Several of the Substack authors WIRED spoke to emphasized that they used AI to polish their prose rather than to generate entire posts whole cloth. David Skilling, a sports agency CEO who runs the popular soccer newsletter Original Football (over 630,000 subscribers), told WIRED he sees AI as a substitute editor. “I proudly use modern tools for productivity in my businesses,” says Skilling. “AI-detection tools may detect the use of AI, but there’s a huge difference between AI-generated and AI-assisted.”
Subham Panda, one of the writers of Spotlight by Xartup (over 668,000 subscribers), which covers news about startups around the world, said that his team uses AI as an “assistive medium to help us curate high-quality content faster.” He stressed that the newsletter primarily relies on AI to create images and to aggregate information and that writers are responsible for the “details and summary” contained in their posts.
Max Avery, a writer for the financial newsletter Strategic Wealth Briefing With Jake Claver (over 549,000 subscribers), says he uses AI writing software like Hemingway Editor Plus to polish his rough drafts. He says the tools help him “get more work done on the content-creation front.”

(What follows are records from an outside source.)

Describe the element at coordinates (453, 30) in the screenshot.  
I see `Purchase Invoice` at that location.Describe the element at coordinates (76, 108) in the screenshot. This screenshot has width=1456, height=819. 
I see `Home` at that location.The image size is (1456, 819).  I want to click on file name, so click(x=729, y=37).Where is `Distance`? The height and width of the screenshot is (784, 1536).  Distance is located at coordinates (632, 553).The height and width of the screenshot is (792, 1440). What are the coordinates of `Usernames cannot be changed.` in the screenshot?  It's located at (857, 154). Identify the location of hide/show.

Financial entrepreneur Josh Belanger says he similarly uses ChatGPT to streamline the writing process for his newsletter, Belanger Trading (over 350,000 subscribers), and relies on the chatbot Claude to help him copyedit. “I will write out my thoughts, research, things that I want included, and I will plug it in,” he says. Belanger also creates custom GPTs (versions of ChatGPT tailored for specific tasks) to help polish more technical writing that includes specific jargon, which he says reduces the number of hallucinations the chatbot produces. “For publishing in finance or trading, there are a lot of nuances … AI’s not going to know, so I need to prompt it,” he says.
Compared to some of its competitors, Substack appears to have a relatively low amount of AI-generated writing. For example, two other AI-detection companies recently found that close to 40 percent of content on the blogging platform Medium was generated using artificial intelligence tools. But a large portion of the suspected AI-generated content on Medium had little engagement or readership, while the AI writing on Substack is being published by powerhouse accounts.